ESG Data Pipeline¶

This page documents the complete dbt model DAG (directed acyclic graph) for the ESG reporting pipeline, including detailed specifications for every model from staging through to the final mart layer.

Architecture Overview¶

The ESG pipeline follows the standard dbt layered architecture: staging models normalize raw source data, intermediate models apply business logic and statistical methods, and mart models produce the final fact tables and API-ready views.

flowchart LR
    subgraph Sources
        S1["nebula.visits"]
        S2["crawlers_data.ip_metadata"]
        S3["crawlers_data.ember_electricity"]
        S4["consensus.validators"]
    end

    subgraph Staging
        ST1["stg_crawlers_data__country_codes"]
        ST2["stg_crawlers_data__ember_electricity_data"]
    end

    subgraph Population Estimation
        PE["int_esg_node_population_chao1"]
    end

    subgraph Node Enrichment
        NE1["int_esg_node_classification"]
        NE2["int_esg_node_geographic_distribution"]
        NE3["int_esg_node_client_distribution"]
    end

    subgraph Energy & Carbon
        EC1["int_esg_dynamic_power_consumption"]
        EC2["int_esg_carbon_intensity_ensemble"]
    end

    subgraph Output
        O1["fct_esg_carbon_footprint_uncertainty"]
        O2["api_esg_* (9 models)"]
    end

    S1 --> PE
    S2 --> NE2
    S3 --> ST2
    S4 --> PE

    ST2 --> EC2

    PE --> NE1
    PE --> NE2
    PE --> NE3

    NE1 --> EC1
    NE3 --> EC1

    EC1 --> O1
    EC2 --> O1
    NE2 --> O1

    O1 --> O2

Incremental Materialization

All intermediate and mart models are incrementally materialized and partitioned by date. On each dbt run, only new or updated date partitions are processed. dbt tests validate row counts, not-null constraints, and cross-model referential integrity.

Staging Layer¶

`stg_crawlers_data__country_codes`¶

Country code reference table providing standardized ISO 3166-1 mappings.

Model Specification

Purpose: Normalize country identifiers across all upstream data sources (Ember, IP geolocation, manual mappings) to a consistent ISO 3166-1 alpha-2 standard.

Inputs:

crawlers_data.country_codes (seed/reference table)

Key Transformations:

Standardize country name variations (e.g., "USA", "United States", "US" all map to US)
Map ISO alpha-3 codes to alpha-2
Handle disputed territories and historical country codes

Output Columns:

Column	Type	Description
`country_code`	`String`	ISO 3166-1 alpha-2 code
`country_name`	`String`	Standardized English country name
`continent`	`String`	Continent classification
`region`	`String`	Sub-continental region

`stg_crawlers_data__ember_electricity_data`¶

Ingests and normalizes raw Ember Global Electricity Review data.

Model Specification

Purpose: Transform raw Ember CSV data into a structured, query-ready format with standardized country codes and pivoted generation shares.

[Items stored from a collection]
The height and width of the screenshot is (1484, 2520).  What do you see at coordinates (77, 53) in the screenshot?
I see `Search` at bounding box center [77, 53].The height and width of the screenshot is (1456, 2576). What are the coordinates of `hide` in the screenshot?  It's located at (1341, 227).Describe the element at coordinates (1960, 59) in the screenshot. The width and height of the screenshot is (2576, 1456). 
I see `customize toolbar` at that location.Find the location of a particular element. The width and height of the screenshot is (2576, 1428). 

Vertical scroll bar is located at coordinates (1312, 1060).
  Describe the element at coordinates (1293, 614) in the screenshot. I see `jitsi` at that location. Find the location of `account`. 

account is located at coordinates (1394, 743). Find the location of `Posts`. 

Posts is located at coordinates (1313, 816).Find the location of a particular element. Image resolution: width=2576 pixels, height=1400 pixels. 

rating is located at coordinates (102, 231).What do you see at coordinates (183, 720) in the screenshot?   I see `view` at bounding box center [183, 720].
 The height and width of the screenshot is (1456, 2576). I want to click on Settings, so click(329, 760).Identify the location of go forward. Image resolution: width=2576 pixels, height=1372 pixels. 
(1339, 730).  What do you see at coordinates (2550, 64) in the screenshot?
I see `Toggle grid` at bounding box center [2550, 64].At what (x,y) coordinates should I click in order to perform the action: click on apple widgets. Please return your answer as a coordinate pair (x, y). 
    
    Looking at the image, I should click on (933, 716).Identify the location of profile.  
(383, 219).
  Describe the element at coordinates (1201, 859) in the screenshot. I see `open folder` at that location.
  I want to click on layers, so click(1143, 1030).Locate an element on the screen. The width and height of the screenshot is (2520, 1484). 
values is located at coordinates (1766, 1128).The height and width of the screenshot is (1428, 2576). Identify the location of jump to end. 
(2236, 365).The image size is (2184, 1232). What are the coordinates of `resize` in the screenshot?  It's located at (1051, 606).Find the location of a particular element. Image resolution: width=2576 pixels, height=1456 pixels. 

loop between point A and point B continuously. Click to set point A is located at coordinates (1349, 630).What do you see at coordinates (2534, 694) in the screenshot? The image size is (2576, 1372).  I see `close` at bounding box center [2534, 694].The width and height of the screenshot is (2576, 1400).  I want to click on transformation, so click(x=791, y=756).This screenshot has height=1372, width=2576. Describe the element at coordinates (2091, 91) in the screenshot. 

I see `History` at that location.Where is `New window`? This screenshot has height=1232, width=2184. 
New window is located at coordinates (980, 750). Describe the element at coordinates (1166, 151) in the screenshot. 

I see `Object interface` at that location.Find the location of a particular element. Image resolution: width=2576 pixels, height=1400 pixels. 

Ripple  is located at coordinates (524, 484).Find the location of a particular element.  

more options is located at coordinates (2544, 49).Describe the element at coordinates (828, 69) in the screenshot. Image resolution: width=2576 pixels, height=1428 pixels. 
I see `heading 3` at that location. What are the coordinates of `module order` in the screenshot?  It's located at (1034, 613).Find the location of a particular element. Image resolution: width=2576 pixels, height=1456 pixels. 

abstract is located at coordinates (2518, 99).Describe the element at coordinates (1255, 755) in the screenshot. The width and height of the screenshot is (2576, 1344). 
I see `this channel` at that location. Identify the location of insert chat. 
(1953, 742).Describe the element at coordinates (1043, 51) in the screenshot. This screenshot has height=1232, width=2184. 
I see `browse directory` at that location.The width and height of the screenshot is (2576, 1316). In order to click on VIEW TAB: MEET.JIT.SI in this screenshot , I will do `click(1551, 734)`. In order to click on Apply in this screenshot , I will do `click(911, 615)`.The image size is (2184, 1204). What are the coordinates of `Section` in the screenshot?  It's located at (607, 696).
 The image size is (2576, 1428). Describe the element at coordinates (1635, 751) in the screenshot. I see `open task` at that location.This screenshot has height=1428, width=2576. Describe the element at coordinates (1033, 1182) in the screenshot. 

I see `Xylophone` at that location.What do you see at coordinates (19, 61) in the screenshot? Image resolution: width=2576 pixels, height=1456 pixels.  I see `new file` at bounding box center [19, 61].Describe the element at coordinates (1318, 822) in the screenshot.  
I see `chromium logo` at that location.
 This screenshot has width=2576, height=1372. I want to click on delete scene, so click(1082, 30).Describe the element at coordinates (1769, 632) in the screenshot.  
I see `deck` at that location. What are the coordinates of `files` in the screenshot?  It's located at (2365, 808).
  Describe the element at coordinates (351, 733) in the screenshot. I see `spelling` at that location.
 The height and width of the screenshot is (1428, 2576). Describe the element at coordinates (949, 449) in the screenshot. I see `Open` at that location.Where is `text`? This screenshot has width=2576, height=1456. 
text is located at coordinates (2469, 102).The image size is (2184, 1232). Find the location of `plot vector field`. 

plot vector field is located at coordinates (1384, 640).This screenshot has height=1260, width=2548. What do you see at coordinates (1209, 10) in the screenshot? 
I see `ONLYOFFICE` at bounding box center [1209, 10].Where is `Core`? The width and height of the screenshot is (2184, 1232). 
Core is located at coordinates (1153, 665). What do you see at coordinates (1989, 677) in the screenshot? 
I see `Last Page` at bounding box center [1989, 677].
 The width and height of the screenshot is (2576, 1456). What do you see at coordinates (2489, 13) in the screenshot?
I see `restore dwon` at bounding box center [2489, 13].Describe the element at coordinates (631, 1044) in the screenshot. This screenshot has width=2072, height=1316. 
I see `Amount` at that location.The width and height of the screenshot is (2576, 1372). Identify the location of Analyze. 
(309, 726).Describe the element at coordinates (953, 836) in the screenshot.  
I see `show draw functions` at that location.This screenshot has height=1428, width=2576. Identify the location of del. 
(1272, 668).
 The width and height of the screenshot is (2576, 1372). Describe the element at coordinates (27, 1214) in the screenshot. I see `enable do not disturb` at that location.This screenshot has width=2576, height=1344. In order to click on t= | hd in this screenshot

● **Exercise requirements**
1 - Reproduce the ESG data pipeline page from "Country code reference" up to and including "all map to US)".
2 - According to the ESG data pipeline page, how are all intermediate and mart models materialized?
The stored lines have no role here.

● **Expected results**
1 -
Country code reference table providing standardized ISO 3166-1 mappings.

Model Specification

Purpose: Normalize country identifiers across all upstream data sources (Ember, IP geolocation, manual mappings) to a consistent ISO 3166-1 alpha-2 standard.

Inputs:

crawlers_data.country_codes (seed/reference table)

Key Transformations:

Standardize country name variations (e.g., "USA", "United States", "US" all map to US)

2 - They are incrementally materialized and partitioned by date.